The Federal Open Market Committee (FOMC) will conclude its two-day meeting and announce a monetary policy decision, followed shortly by a press conference from Fed president Ben Bernanke.
Most analysts are expecting the Fed to take action, whether through a new round of quantitative easing (QE), the extension of its low-rate policy until 2015, or both.
Banks led the retreat with Deutsche Bank and Commerzbank the worst performers in in Frankfurt, while Societe Generale and Credit Agricole were sharply lower in Paris.
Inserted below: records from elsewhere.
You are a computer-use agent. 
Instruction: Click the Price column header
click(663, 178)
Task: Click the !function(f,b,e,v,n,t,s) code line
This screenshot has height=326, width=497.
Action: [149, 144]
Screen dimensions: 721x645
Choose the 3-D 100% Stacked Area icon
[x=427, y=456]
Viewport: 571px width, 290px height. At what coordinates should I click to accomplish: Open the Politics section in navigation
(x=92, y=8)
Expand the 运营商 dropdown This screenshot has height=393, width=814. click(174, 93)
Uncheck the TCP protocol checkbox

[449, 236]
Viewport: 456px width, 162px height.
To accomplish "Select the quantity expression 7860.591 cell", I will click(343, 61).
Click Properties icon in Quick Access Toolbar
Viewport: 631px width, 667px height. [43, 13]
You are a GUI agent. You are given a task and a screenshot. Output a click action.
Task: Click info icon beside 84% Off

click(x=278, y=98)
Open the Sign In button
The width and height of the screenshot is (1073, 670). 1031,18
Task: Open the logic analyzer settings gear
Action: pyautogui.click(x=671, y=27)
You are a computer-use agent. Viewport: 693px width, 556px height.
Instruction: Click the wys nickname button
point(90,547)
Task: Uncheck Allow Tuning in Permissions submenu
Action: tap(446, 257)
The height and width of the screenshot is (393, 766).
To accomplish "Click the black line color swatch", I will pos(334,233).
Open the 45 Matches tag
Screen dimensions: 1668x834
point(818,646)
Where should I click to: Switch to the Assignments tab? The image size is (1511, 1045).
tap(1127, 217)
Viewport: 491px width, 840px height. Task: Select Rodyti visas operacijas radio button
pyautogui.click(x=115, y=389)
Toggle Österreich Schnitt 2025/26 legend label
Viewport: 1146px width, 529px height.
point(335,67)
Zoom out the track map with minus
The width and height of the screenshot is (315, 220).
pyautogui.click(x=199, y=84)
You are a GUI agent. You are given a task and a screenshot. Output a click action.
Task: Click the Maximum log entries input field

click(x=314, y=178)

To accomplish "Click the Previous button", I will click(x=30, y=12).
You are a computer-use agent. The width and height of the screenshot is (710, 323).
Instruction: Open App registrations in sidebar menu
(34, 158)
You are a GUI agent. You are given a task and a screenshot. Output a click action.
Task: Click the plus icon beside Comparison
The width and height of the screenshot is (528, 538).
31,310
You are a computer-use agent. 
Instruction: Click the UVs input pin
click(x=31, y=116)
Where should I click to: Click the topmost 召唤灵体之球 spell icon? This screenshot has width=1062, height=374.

In Spain, Banco Santander and BBVA fared better than their French and German counterparts.
Airbus owner EADS led the fallers in France after Barclays suggested investors pare their holdings in the wake of yesterday's news about a possible tie-up with UK defence firm BAE Systems, while Deutsche Bank downgraded the stock to "hold" from "buy".
BAE also took a buffeting, as Oriel Securities cut its recommendation to "hold" from "buy".
In other broker action, building firm Vinci was cut to "neutral" from "buy" by Bank of America, but Zodiac Aerospace gained altitude after Societe Generale upgraded it from "sell" to "hold".
On the commodity markets, the front month contract for Brent Crude was up 47 cents to $116.43 a barrel, while gold was in favour, with the most widely traded contract up $2 to $1,735.70 an ounce.
In the Netherlands, Prime Minister Mark Rutte's VVD party appears to have secured the most seats, by a whisker; the VVD party is projected to win 41 seats, while the centre-left PvdA party is forecast win 39 seats in the 150-seat lower chamber of the Netherlands' parliament.
"Although VVD leans more toward the right wing and PvdA toward the left, we nevertheless consider these two parties sufficiently close to be able to build a ruling coalition," stated Francois Cabau of Barclays.
"They could further strengthen the future ruling coalition by accepting other parties, such as D66 and the Christian Democrats, allowing them to control the Upper House as well," Cabau added.
A confirmed win by the VVD party would likely be a welcome outcome for markets, Cabau reckons, "given the party's commitment to bringing the general government public deficit to GDP [gross domestic product] ratio within the Maastricht criteria by next year.
"While the labour party is fundamentally pro-European also, it had not made such an explicit commitment in its manifesto; however, we expect it would follow suit with the VVD on that front," Cabau opined.